Mendel's ideas for the house are not forgotten. The men he once told how he wished to transform the building take on the work of renovating it, with every detail he planned. Neighbours and visitors come to see the house and the new, beautiful penthouse. His wife and his children are still in Park Avenue and when Gassenheim stops paying royalties to Mrs. Marantz, she and the children come home, to find that Mendel is close to losing everything.

==Cast==
- Joe Smith as Sam Shtrudel
- Charles Dale as Bernard Schnaps
- George Sidney as Mendel Marantz
- Ruth Hall as Lillian Marantz
- Aline MacMahon as Bessie, the Neighbor
- Anna Appel as Mrs.
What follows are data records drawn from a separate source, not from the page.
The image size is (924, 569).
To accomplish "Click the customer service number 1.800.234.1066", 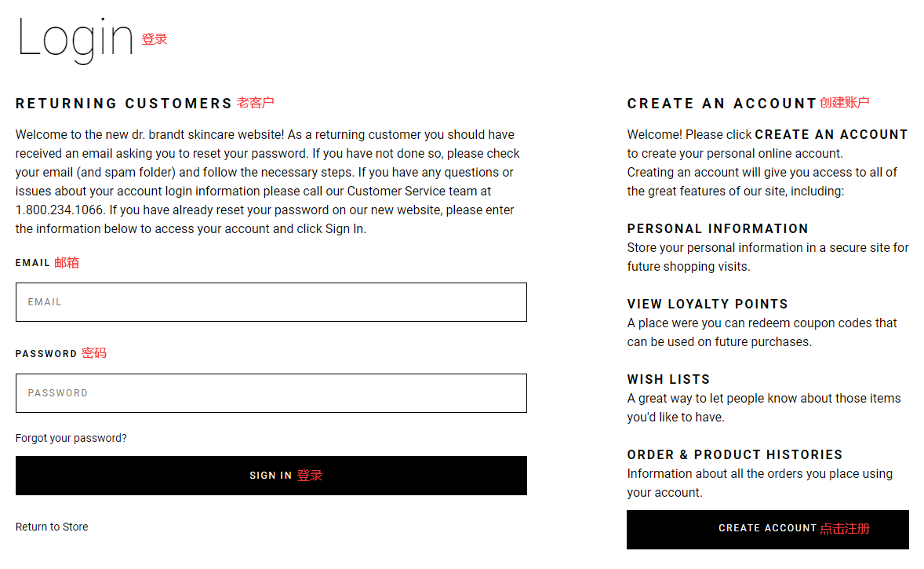I will click(60, 210).
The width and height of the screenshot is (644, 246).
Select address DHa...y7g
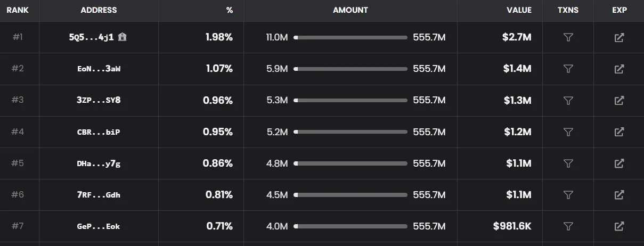pyautogui.click(x=99, y=163)
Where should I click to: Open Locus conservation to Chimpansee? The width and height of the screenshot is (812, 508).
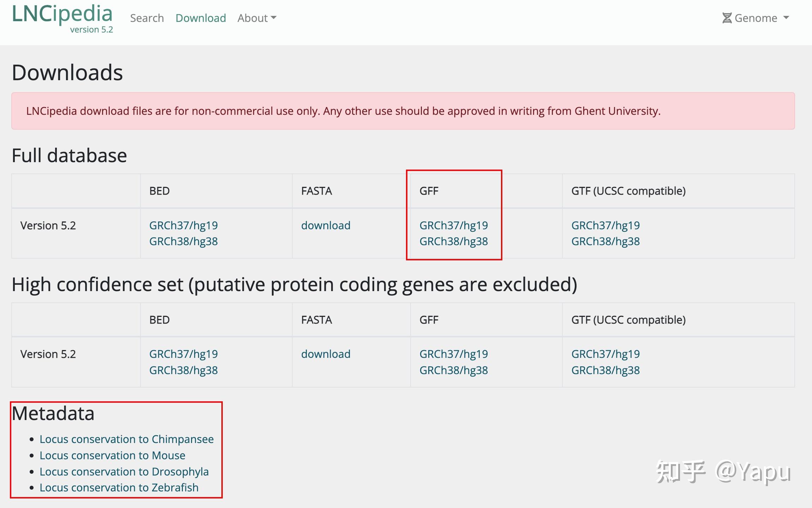126,439
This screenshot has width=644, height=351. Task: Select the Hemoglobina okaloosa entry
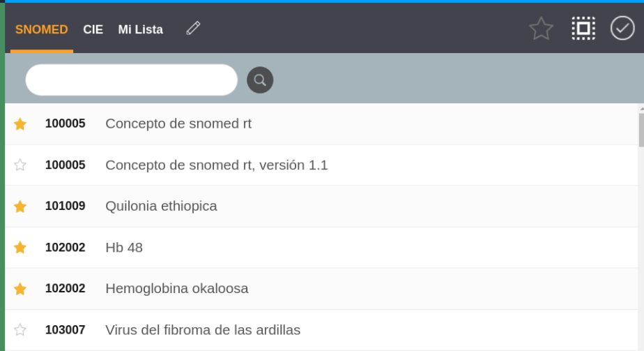[x=176, y=289]
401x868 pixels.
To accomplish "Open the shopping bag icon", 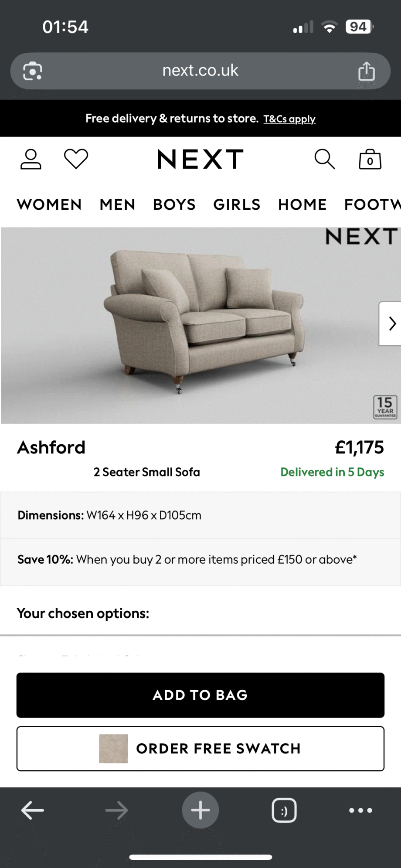I will point(370,160).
Zelde Marantz
- Donald Cook as Milton
- Oscar Apfel as Otto Gassenheim
- Harold Waldridge as Jakie Marantz (as Harold Waldrige)
- Marion Byron as Mimi Marantz
- George MacFarlane as Mr. Marshall
- Ann Brody as Mrs. Nussbaum
- Charles Coleman as Mendel's Butler

==Box office==
According to Warner Bros. records, the film earned $198,000 in the U.S. and $42,000 elsewhere.